Since then, a third producer, Sino Zimbabwe Cement Company has joined the sector.
Mr Stephens said production started to drop at the turn of the century when the economy started to fall and there was 10 years of stagnation.
He said by 2004, production had slumped to just 570 000 tonnes.
However, he said since dollarization, the industry had been recapitalised and production was picking up.
“Since dollarization, we have recovered and we are expecting to reach 1999 (production) figures in 2013. The industry has been recapitalised,” he said in a paper given on his behalf at a transport symposium held by the NRZ in Hwange.
Mr Stephens said the cement industry was going to benefit from the rehabilitation of infrastructure which had deteriorated during the years of economic decline.
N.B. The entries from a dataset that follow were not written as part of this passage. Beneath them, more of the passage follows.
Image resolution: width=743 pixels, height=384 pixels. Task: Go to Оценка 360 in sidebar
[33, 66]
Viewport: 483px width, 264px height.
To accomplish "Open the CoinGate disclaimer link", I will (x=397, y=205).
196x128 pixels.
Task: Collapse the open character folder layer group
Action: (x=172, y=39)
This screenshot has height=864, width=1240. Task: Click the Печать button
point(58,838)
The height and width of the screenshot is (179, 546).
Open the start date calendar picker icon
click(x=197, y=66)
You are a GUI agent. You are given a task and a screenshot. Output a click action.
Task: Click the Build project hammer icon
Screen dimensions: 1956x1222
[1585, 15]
“We have had 10 years of stagnation and infrastructure is damaged. With restoration taking place, there is going to be heavy demand for cement and the three companies would be required to meet demand,” he said.
Mr Stephens said cement producers, especially PPC and Sino Zimbabwe, which were situated outside Harare were facing challenges in transporting the commodity to the market.
He said rail was the most suitable mode of transport but most of the cement produced was being carried by road which was costly.
According to statistics availed, PPC moved around 45 000 tonnes of cement by road while just 4000 were moved by rail. Sino Zimbabwe moved 15 000 tonnes by road while 4 500 tonnes was transposed by rail.
In total 18 000 tonnes are moved by rail and 72 000 by road every month.
Mr Stephens said failure to move large volumes of cement by rail meant that PPC which was in Bulawayo and Sino Zimbabwe near Gweru could not break the market strangle hold of Lafarge in Harare.
“Lafarge is sitting on centre of demand in Harare. Neither PPC nor Sino have been able to exploit the market in Harare because of transport,” he said.